▶ [Data provided]
****
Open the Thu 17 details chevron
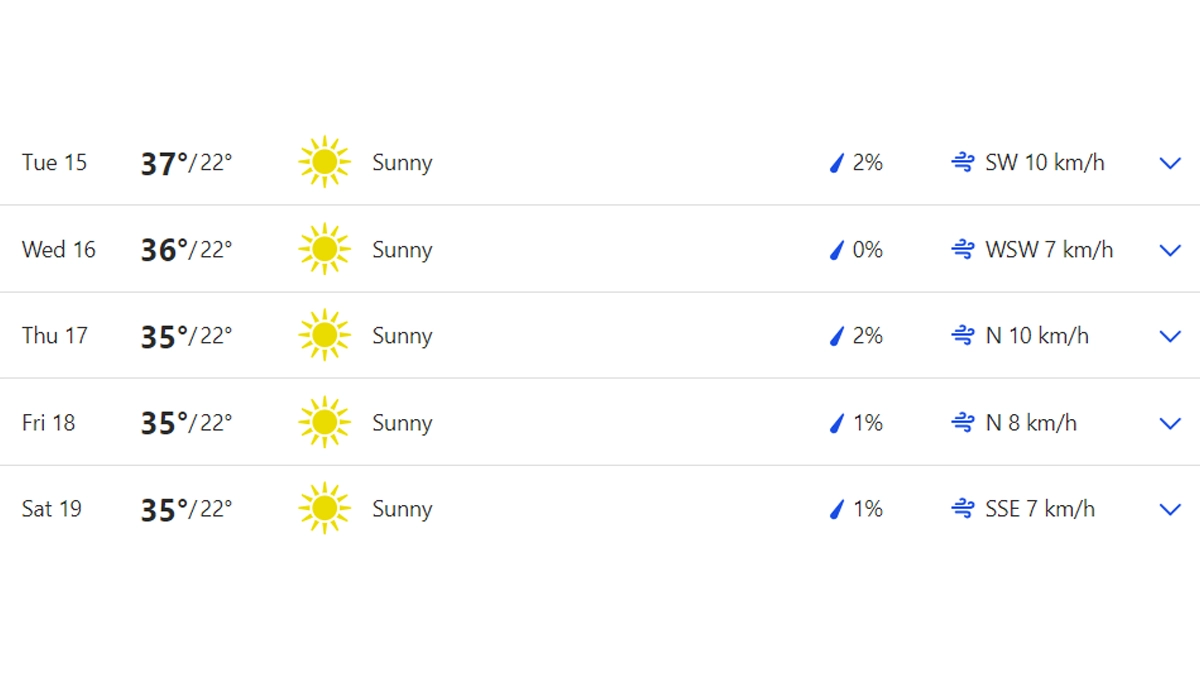The image size is (1200, 675). (x=1170, y=336)
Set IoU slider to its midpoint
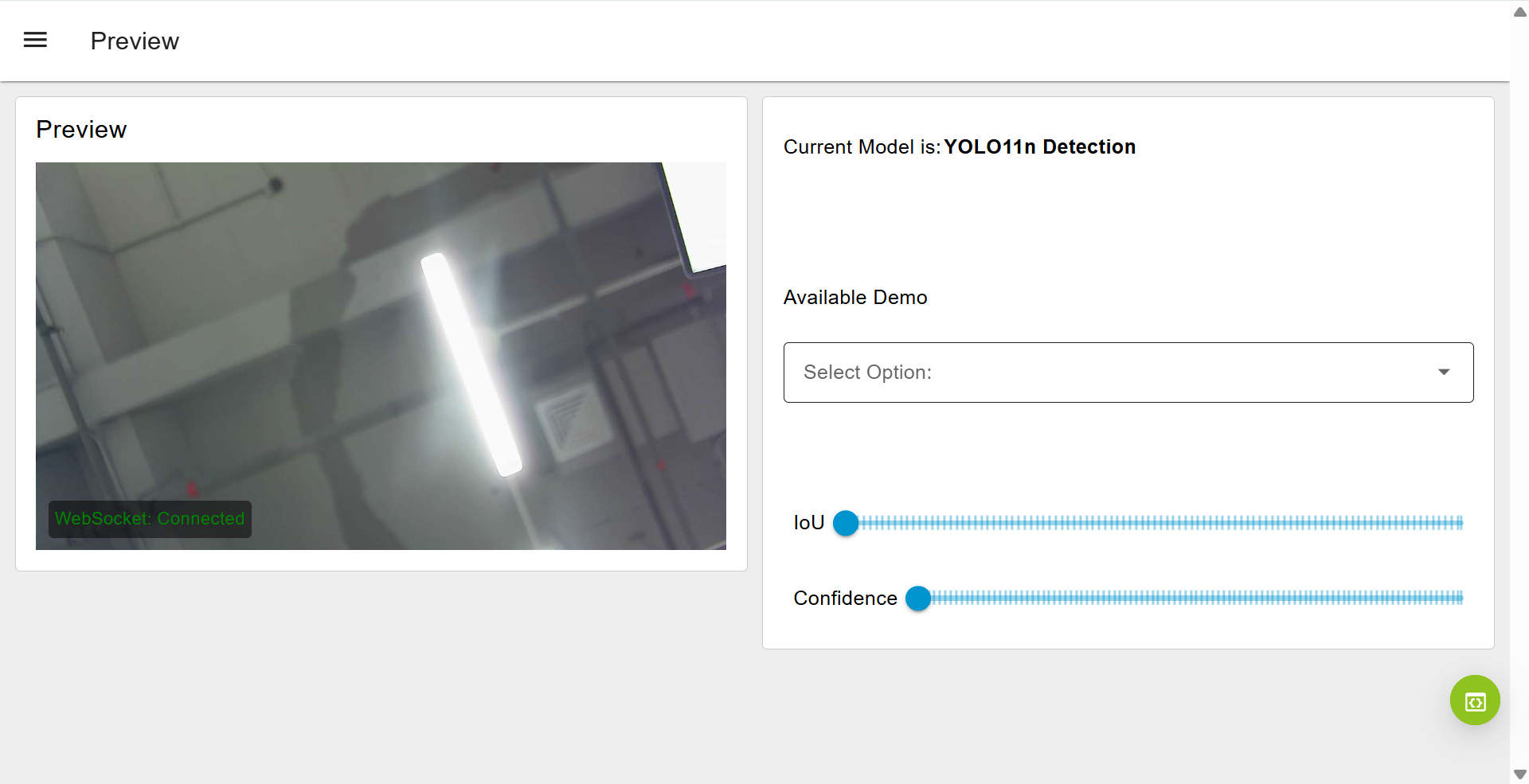Image resolution: width=1529 pixels, height=784 pixels. click(x=1154, y=523)

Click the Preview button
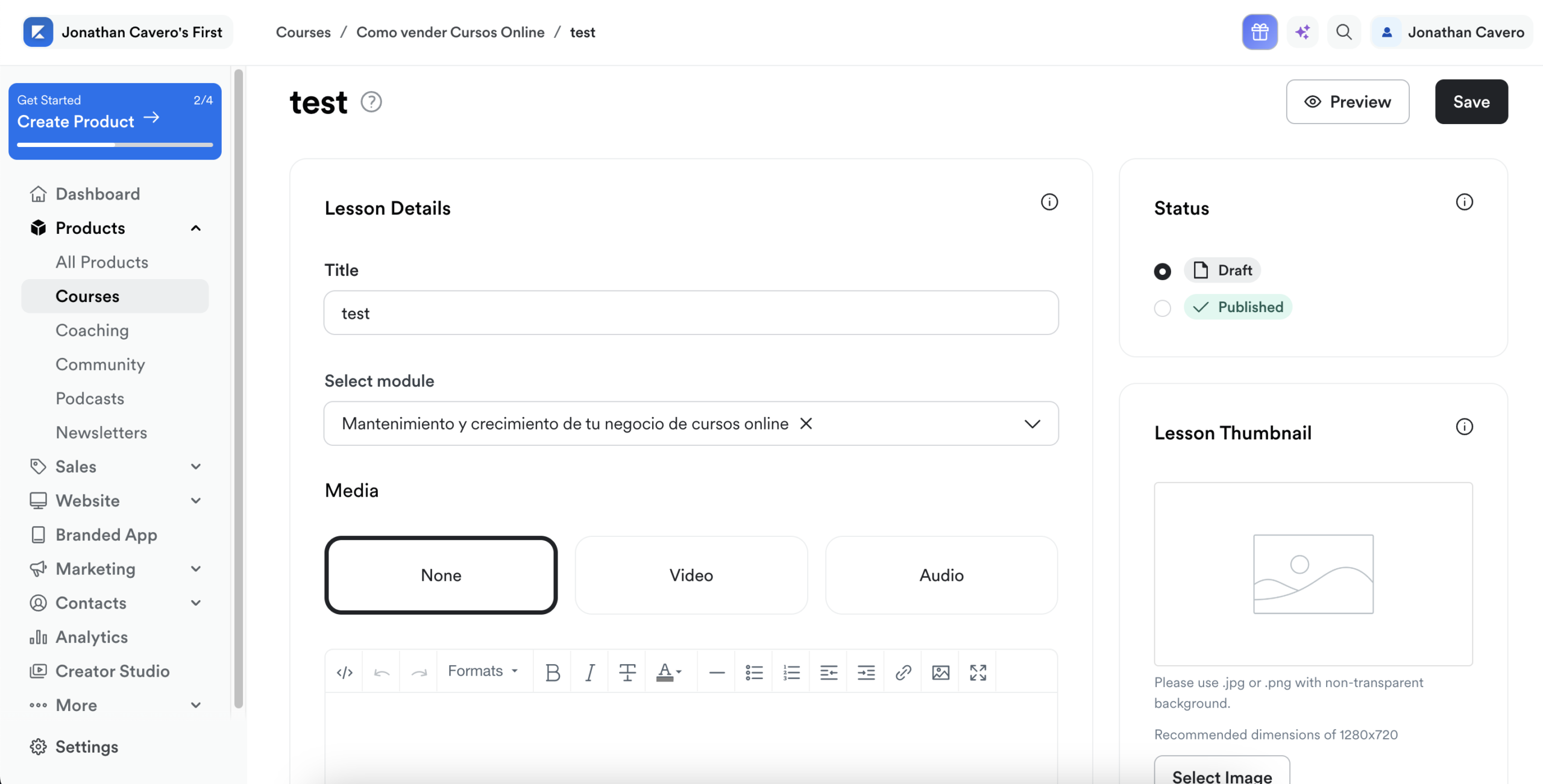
****
▶ [Exercise details] Each line from the one containing "Set IoU slider to its midpoint" through the last line of the listing must be copied exactly, and the pictures must not be.

▶ [Exercise answer]
Set IoU slider to its midpoint
Image resolution: width=1529 pixels, height=784 pixels. click(x=1154, y=523)

Click the Preview button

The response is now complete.